ACTIVITY:
Below is a set of records. Repeat all of them exactly.

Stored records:
────

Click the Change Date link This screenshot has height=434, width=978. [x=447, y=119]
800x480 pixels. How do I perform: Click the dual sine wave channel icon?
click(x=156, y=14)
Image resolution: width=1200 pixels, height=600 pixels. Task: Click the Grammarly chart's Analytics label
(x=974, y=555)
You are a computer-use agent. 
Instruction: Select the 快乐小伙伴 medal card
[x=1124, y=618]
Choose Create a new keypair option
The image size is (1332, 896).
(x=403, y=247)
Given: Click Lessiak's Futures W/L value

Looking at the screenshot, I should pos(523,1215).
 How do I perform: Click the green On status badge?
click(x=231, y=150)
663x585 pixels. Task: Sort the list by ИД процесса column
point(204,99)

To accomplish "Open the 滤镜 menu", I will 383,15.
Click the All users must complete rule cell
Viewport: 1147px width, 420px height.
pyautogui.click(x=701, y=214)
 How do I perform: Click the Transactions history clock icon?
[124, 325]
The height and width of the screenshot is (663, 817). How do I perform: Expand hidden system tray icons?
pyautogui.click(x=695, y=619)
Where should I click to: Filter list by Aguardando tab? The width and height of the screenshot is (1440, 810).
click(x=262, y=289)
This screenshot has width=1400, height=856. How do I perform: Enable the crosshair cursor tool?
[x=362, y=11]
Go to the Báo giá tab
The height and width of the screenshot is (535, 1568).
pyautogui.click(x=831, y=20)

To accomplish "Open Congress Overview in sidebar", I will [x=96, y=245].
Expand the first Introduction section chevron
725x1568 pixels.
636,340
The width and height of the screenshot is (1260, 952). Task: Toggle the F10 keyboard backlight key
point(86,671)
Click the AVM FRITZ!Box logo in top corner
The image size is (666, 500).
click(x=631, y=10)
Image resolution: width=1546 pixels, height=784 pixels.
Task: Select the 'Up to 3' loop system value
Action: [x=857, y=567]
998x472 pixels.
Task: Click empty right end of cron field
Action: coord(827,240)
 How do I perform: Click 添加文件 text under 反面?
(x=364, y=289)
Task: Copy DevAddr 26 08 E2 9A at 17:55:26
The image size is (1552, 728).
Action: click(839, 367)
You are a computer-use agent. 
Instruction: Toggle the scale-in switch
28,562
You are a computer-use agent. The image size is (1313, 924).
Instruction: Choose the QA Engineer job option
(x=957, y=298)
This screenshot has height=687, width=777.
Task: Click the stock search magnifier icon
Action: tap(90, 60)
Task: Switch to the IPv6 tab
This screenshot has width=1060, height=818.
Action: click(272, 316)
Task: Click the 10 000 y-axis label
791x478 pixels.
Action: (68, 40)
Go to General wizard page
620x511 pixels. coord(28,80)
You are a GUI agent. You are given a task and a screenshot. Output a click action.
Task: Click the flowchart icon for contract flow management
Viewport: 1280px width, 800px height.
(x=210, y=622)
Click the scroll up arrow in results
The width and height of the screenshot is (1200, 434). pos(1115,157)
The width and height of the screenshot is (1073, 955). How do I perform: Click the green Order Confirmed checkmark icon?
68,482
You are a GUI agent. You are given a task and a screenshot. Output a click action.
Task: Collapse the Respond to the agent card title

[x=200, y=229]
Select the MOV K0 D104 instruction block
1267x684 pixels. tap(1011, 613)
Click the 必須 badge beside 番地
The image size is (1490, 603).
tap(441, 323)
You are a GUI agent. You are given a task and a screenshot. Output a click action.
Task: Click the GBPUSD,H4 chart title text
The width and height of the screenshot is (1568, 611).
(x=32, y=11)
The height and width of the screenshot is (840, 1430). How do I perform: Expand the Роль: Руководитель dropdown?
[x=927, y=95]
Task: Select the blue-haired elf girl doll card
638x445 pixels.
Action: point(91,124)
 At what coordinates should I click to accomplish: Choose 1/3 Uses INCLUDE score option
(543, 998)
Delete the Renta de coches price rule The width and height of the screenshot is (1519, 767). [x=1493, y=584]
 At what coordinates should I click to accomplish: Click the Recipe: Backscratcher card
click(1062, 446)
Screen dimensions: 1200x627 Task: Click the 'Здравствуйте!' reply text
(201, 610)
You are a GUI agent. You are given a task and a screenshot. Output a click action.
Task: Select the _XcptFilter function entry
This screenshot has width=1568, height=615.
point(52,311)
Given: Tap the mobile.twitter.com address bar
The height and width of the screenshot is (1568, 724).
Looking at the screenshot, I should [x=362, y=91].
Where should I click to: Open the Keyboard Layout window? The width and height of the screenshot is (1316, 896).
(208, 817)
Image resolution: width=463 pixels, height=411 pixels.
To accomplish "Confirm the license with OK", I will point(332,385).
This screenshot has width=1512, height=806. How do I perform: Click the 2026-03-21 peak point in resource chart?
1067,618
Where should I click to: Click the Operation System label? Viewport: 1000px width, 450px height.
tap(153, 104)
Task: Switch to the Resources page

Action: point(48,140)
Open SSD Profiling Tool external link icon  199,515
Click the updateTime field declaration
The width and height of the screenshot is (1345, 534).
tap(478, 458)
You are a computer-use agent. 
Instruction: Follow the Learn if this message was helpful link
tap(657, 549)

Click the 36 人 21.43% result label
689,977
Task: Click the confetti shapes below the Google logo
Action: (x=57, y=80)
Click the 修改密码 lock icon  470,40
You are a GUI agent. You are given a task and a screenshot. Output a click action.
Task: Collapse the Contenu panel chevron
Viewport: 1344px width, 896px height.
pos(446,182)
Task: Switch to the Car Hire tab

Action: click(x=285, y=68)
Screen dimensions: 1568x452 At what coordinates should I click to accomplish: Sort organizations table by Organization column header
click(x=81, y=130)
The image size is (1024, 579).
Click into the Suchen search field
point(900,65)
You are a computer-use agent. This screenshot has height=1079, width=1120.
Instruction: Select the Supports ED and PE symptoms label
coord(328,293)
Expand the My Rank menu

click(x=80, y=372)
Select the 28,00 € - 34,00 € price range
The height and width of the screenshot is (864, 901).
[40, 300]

────

EXERCISE SOLUTION:
Click the Change Date link This screenshot has height=434, width=978. [x=447, y=119]
800x480 pixels. How do I perform: Click the dual sine wave channel icon?
click(x=156, y=14)
Image resolution: width=1200 pixels, height=600 pixels. Task: Click the Grammarly chart's Analytics label
(x=974, y=555)
You are a computer-use agent. 
Instruction: Select the 快乐小伙伴 medal card
[x=1124, y=618]
Choose Create a new keypair option
The image size is (1332, 896).
(x=403, y=247)
Given: Click Lessiak's Futures W/L value

Looking at the screenshot, I should pos(523,1215).
 How do I perform: Click the green On status badge?
click(x=231, y=150)
663x585 pixels. Task: Sort the list by ИД процесса column
point(204,99)

To accomplish "Open the 滤镜 menu", I will 383,15.
Click the All users must complete rule cell
Viewport: 1147px width, 420px height.
pyautogui.click(x=701, y=214)
 How do I perform: Click the Transactions history clock icon?
[124, 325]
The height and width of the screenshot is (663, 817). How do I perform: Expand hidden system tray icons?
pyautogui.click(x=695, y=619)
Where should I click to: Filter list by Aguardando tab? The width and height of the screenshot is (1440, 810).
click(x=262, y=289)
This screenshot has width=1400, height=856. How do I perform: Enable the crosshair cursor tool?
[x=362, y=11]
Go to the Báo giá tab
The height and width of the screenshot is (535, 1568).
pyautogui.click(x=831, y=20)

To accomplish "Open Congress Overview in sidebar", I will [x=96, y=245].
Expand the first Introduction section chevron
725x1568 pixels.
636,340
The width and height of the screenshot is (1260, 952). Task: Toggle the F10 keyboard backlight key
point(86,671)
Click the AVM FRITZ!Box logo in top corner
The image size is (666, 500).
click(x=631, y=10)
Image resolution: width=1546 pixels, height=784 pixels.
Task: Select the 'Up to 3' loop system value
Action: [x=857, y=567]
998x472 pixels.
Task: Click empty right end of cron field
Action: coord(827,240)
 How do I perform: Click 添加文件 text under 反面?
(x=364, y=289)
Task: Copy DevAddr 26 08 E2 9A at 17:55:26
The image size is (1552, 728).
Action: click(839, 367)
You are a computer-use agent. 
Instruction: Toggle the scale-in switch
28,562
You are a computer-use agent. The image size is (1313, 924).
Instruction: Choose the QA Engineer job option
(x=957, y=298)
This screenshot has height=687, width=777.
Task: Click the stock search magnifier icon
Action: tap(90, 60)
Task: Switch to the IPv6 tab
This screenshot has width=1060, height=818.
Action: click(272, 316)
Task: Click the 10 000 y-axis label
791x478 pixels.
Action: (68, 40)
Go to General wizard page
620x511 pixels. coord(28,80)
You are a GUI agent. You are given a task and a screenshot. Output a click action.
Task: Click the flowchart icon for contract flow management
Viewport: 1280px width, 800px height.
(x=210, y=622)
Click the scroll up arrow in results
The width and height of the screenshot is (1200, 434). pos(1115,157)
The width and height of the screenshot is (1073, 955). How do I perform: Click the green Order Confirmed checkmark icon?
68,482
You are a GUI agent. You are given a task and a screenshot. Output a click action.
Task: Collapse the Respond to the agent card title

[x=200, y=229]
Select the MOV K0 D104 instruction block
1267x684 pixels. tap(1011, 613)
Click the 必須 badge beside 番地
The image size is (1490, 603).
tap(441, 323)
You are a GUI agent. You are given a task and a screenshot. Output a click action.
Task: Click the GBPUSD,H4 chart title text
The width and height of the screenshot is (1568, 611).
(x=32, y=11)
The height and width of the screenshot is (840, 1430). How do I perform: Expand the Роль: Руководитель dropdown?
[x=927, y=95]
Task: Select the blue-haired elf girl doll card
638x445 pixels.
Action: point(91,124)
 At what coordinates should I click to accomplish: Choose 1/3 Uses INCLUDE score option
(543, 998)
Delete the Renta de coches price rule The width and height of the screenshot is (1519, 767). [x=1493, y=584]
 At what coordinates should I click to accomplish: Click the Recipe: Backscratcher card
click(1062, 446)
Screen dimensions: 1200x627 Task: Click the 'Здравствуйте!' reply text
(201, 610)
You are a GUI agent. You are given a task and a screenshot. Output a click action.
Task: Select the _XcptFilter function entry
This screenshot has width=1568, height=615.
point(52,311)
Given: Tap the mobile.twitter.com address bar
The height and width of the screenshot is (1568, 724).
Looking at the screenshot, I should [x=362, y=91].
Where should I click to: Open the Keyboard Layout window? The width and height of the screenshot is (1316, 896).
(208, 817)
Image resolution: width=463 pixels, height=411 pixels.
To accomplish "Confirm the license with OK", I will point(332,385).
This screenshot has width=1512, height=806. How do I perform: Click the 2026-03-21 peak point in resource chart?
1067,618
Where should I click to: Click the Operation System label? Viewport: 1000px width, 450px height.
tap(153, 104)
Task: Switch to the Resources page

Action: point(48,140)
Open SSD Profiling Tool external link icon  199,515
Click the updateTime field declaration
The width and height of the screenshot is (1345, 534).
tap(478, 458)
You are a computer-use agent. 
Instruction: Follow the Learn if this message was helpful link
tap(657, 549)

Click the 36 人 21.43% result label
689,977
Task: Click the confetti shapes below the Google logo
Action: (x=57, y=80)
Click the 修改密码 lock icon  470,40
You are a GUI agent. You are given a task and a screenshot. Output a click action.
Task: Collapse the Contenu panel chevron
Viewport: 1344px width, 896px height.
pos(446,182)
Task: Switch to the Car Hire tab

Action: click(x=285, y=68)
Screen dimensions: 1568x452 At what coordinates should I click to accomplish: Sort organizations table by Organization column header
click(x=81, y=130)
The image size is (1024, 579).
Click into the Suchen search field
point(900,65)
You are a computer-use agent. This screenshot has height=1079, width=1120.
Instruction: Select the Supports ED and PE symptoms label
coord(328,293)
Expand the My Rank menu

click(x=80, y=372)
Select the 28,00 € - 34,00 € price range
The height and width of the screenshot is (864, 901).
[40, 300]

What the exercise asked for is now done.